Start of MATERIAL FOR THIS TASK
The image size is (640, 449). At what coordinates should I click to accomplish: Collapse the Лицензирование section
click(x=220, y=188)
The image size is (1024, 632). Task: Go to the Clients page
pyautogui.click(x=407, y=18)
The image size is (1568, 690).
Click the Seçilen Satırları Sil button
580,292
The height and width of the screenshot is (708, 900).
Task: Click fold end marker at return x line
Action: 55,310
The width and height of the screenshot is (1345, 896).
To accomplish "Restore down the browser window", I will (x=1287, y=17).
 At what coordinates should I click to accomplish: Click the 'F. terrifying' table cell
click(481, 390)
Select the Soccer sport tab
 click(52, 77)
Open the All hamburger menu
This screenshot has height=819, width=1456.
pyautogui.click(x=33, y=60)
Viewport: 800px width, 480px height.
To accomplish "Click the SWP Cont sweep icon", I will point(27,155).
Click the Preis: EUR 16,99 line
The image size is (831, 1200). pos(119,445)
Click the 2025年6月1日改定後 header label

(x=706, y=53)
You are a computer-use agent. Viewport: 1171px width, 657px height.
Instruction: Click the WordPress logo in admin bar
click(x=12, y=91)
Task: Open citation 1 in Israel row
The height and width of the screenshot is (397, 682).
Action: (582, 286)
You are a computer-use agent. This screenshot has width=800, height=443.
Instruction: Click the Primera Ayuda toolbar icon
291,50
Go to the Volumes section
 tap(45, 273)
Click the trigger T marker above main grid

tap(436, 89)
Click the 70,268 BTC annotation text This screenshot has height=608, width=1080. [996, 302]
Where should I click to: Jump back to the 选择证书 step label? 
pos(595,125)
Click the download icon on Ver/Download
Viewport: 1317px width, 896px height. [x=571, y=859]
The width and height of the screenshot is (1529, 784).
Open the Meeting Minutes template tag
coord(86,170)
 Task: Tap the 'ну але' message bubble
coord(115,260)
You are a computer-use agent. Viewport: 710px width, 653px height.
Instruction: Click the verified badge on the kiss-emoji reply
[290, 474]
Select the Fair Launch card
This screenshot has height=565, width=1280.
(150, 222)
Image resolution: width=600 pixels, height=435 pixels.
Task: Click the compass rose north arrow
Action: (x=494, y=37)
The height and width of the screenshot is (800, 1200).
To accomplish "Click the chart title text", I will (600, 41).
End of MATERIAL FOR THIS TASK
**TO DO**
Produce an identical printout of the material above.

**OUTPUT OF THE TASK**
The image size is (640, 449). At what coordinates should I click to accomplish: Collapse the Лицензирование section
click(x=220, y=188)
The image size is (1024, 632). Task: Go to the Clients page
pyautogui.click(x=407, y=18)
The image size is (1568, 690).
Click the Seçilen Satırları Sil button
580,292
The height and width of the screenshot is (708, 900).
Task: Click fold end marker at return x line
Action: 55,310
The width and height of the screenshot is (1345, 896).
To accomplish "Restore down the browser window", I will (x=1287, y=17).
 At what coordinates should I click to accomplish: Click the 'F. terrifying' table cell
click(481, 390)
Select the Soccer sport tab
 click(52, 77)
Open the All hamburger menu
This screenshot has height=819, width=1456.
pyautogui.click(x=33, y=60)
Viewport: 800px width, 480px height.
To accomplish "Click the SWP Cont sweep icon", I will point(27,155).
Click the Preis: EUR 16,99 line
The image size is (831, 1200). pos(119,445)
Click the 2025年6月1日改定後 header label

(x=706, y=53)
You are a computer-use agent. Viewport: 1171px width, 657px height.
Instruction: Click the WordPress logo in admin bar
click(x=12, y=91)
Task: Open citation 1 in Israel row
The height and width of the screenshot is (397, 682).
Action: (582, 286)
You are a computer-use agent. This screenshot has width=800, height=443.
Instruction: Click the Primera Ayuda toolbar icon
291,50
Go to the Volumes section
 tap(45, 273)
Click the trigger T marker above main grid

tap(436, 89)
Click the 70,268 BTC annotation text This screenshot has height=608, width=1080. [996, 302]
Where should I click to: Jump back to the 选择证书 step label? 
pos(595,125)
Click the download icon on Ver/Download
Viewport: 1317px width, 896px height. [x=571, y=859]
The width and height of the screenshot is (1529, 784).
Open the Meeting Minutes template tag
coord(86,170)
 Task: Tap the 'ну але' message bubble
coord(115,260)
You are a computer-use agent. Viewport: 710px width, 653px height.
Instruction: Click the verified badge on the kiss-emoji reply
[290, 474]
Select the Fair Launch card
This screenshot has height=565, width=1280.
(150, 222)
Image resolution: width=600 pixels, height=435 pixels.
Task: Click the compass rose north arrow
Action: (x=494, y=37)
The height and width of the screenshot is (800, 1200).
To accomplish "Click the chart title text", I will (600, 41).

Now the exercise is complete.